Aan de orde was concreet de vraag of art 7:673 lid 7 aanhef en onder b BW verboden discriminatie oplevert in de zin van Richtlijn 2000/78/EG tot instelling van een algemeen kader voor gelijke behandeling in Arbeid en Beroep.
Vaststaat dat artikel 7:763 lid 7 een direct op leeftijd gegrond verschil in behandeling meebrengt en derhalve sprake is van directe discriminatie, zoals bedoeld in de richtlijn.
Uitzonderingen op verbod directe discriminatie op grond van leeftijd
De richtlijn kent echter uitzonderingsgronden. Discriminatie op grond van leeftijd is niet verboden indien zij een hoger doel dient. Sprake moet dan zijn van in het kader van de nationale wetgeving objectieve en redelijke rechtvaardiging door een legitiem doel, waarbij de middelen passend en noodzakelijk zijn. Lidstaten hebben daarbij een ruime beoordelingsvrijheid.
Doel transitievergoeding
De transitievergoeding is bedoeld om in levensonderhoud te voorzien in de transitie naar een andere baan. Het compenseert voor de gevolgen van het ontslag vanuit het perspectief dat werknemer in de toekomst nog arbeid dient te verrichten. De transitievergoeding kan worden gezien als een invulling van de zorgplicht van de werkgever. Die zorgplicht strekt zich niet uit tot werknemers die voor inkomen niet langer zijn aangewezen op arbeid.

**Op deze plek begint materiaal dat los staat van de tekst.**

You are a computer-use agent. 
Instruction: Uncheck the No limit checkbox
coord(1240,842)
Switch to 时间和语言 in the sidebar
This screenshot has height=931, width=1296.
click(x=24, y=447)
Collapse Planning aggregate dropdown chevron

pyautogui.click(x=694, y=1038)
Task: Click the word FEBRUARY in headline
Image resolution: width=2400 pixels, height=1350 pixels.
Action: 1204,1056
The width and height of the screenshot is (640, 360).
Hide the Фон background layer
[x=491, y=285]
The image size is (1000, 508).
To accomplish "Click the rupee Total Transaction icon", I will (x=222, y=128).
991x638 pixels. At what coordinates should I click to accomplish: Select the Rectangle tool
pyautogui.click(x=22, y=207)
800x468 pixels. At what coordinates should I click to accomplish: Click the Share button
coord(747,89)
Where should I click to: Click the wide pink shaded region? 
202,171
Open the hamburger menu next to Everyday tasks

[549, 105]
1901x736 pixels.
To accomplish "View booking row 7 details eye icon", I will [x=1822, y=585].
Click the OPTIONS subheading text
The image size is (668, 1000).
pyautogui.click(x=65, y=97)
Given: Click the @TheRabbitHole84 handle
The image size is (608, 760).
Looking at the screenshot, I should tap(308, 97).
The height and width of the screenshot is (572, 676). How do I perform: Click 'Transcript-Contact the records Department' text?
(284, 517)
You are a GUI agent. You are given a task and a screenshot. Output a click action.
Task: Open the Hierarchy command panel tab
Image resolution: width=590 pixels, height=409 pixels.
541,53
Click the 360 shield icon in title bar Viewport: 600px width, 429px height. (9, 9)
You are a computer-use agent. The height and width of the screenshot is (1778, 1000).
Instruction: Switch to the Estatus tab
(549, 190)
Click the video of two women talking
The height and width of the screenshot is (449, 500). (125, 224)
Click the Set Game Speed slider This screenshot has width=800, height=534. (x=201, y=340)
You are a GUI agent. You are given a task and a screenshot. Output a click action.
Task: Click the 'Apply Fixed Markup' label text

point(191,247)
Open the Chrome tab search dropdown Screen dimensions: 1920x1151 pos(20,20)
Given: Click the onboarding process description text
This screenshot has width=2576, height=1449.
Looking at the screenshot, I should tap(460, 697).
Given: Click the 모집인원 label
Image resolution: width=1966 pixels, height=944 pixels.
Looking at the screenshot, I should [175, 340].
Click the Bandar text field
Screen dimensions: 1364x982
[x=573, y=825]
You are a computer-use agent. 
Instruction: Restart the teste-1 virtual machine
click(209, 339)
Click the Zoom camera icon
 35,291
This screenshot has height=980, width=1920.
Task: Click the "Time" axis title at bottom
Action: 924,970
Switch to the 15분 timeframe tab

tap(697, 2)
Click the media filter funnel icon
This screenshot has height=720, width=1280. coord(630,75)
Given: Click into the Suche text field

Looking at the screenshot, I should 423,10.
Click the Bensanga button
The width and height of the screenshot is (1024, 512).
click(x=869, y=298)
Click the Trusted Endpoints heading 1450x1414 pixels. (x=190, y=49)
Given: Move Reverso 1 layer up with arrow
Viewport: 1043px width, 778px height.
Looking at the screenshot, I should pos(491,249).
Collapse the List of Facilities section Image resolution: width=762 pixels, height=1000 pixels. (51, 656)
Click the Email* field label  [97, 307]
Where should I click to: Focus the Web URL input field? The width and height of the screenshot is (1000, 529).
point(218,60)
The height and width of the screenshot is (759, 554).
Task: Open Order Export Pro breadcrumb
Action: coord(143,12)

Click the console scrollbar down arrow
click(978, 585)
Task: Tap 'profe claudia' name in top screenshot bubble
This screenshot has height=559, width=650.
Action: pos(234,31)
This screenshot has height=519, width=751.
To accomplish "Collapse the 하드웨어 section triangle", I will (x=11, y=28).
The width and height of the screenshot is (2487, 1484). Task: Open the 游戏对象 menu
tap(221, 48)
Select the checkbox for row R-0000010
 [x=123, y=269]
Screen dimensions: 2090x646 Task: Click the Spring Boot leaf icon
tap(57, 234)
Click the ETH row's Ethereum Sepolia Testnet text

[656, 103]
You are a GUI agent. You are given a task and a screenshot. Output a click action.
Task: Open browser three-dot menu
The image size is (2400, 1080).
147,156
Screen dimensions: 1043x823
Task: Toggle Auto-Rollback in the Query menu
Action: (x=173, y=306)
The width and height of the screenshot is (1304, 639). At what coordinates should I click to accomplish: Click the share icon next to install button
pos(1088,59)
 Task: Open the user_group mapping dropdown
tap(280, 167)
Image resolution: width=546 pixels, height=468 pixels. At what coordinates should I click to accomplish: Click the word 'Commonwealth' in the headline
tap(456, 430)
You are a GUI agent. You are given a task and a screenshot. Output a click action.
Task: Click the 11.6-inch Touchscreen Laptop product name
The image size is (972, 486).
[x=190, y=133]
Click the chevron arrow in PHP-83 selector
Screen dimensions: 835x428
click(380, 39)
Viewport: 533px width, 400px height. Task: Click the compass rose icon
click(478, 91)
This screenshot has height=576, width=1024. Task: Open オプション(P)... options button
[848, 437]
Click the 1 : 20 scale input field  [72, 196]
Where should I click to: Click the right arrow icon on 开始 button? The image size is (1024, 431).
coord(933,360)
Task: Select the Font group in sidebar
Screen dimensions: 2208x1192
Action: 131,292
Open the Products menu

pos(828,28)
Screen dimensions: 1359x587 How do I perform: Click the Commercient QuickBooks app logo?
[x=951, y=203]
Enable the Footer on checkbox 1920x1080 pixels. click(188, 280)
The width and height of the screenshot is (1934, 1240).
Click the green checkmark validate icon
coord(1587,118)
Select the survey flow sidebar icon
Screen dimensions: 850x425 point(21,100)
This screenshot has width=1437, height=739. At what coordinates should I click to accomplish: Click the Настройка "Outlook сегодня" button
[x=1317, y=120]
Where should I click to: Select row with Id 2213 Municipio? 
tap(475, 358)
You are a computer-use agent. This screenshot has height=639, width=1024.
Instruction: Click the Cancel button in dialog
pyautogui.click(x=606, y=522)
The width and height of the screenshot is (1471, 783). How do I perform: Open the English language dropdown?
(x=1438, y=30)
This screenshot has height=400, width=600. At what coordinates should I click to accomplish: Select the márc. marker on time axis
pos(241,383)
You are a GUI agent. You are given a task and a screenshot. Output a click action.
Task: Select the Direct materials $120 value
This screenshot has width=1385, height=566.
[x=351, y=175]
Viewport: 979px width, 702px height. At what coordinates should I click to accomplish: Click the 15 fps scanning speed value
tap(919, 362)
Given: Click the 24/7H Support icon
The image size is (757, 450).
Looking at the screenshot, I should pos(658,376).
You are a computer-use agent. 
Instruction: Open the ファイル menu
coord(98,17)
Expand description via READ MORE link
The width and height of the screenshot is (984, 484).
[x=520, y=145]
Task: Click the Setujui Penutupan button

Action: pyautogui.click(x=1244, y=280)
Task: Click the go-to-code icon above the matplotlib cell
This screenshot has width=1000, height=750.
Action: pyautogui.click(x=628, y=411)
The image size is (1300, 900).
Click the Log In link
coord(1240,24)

Rechtvaardiging uitsluiting recht op transitievergoeding
De uitsluiting van de transitievergoeding voor AOW-ers voorkomt dat vergoeding toekomt aan personen waarvoor de vergoeding niet is bedoeld. Het is volgens de Hoge Raad passend en noodzakelijk voor het nagestreefde doel. De uitsluiting gaat ook niet verder dan strikt noodzakelijk. Het betreft een bewuste keuze van de wetgever en maakt onderdeel uit het stelsel van het nieuwe ontslagrecht als geheel, waarbij onderscheidenlijke belangen zijn afgewogen.
In het arrest gaat de Hoge Raad nog in op de situatie dat niet iedereen een volledige AOW-uitkering heeft opgebouwd. Tussen de opbouw van AOW en het verrichten van arbeid bestaat echter geen verband. Bovendien geldt voor deze groep andere inkomensvoorzieningen. Omdat de wetgever beoordelingsvrijheid heeft en de belangen heeft afgewogen worden de belangen van werknemers die de AOW-leeftijd hebben bereikt niet buitensporig aangetast door hen uit te sluiten van het recht op een transitievergoeding.
Praktische uitvoerbaarheid is een erkend belang
De Hoge Raad wijdt tot slot nog een overweging aan de praktische uitvoerbaarheid van het ontslagrecht. Het toch toekennen van het recht op een transitievergoeding indien geen volledige recht bestaat op AOW (en men toch is aangewezen op werk voor inkomen) past niet daarbinnen. Praktische uitvoerbaarheid is een door het HvJEU gewezen rechtspraak erkend belang.
Kortom, AOW-gerechtigden hebben geen recht op transitievergoeding.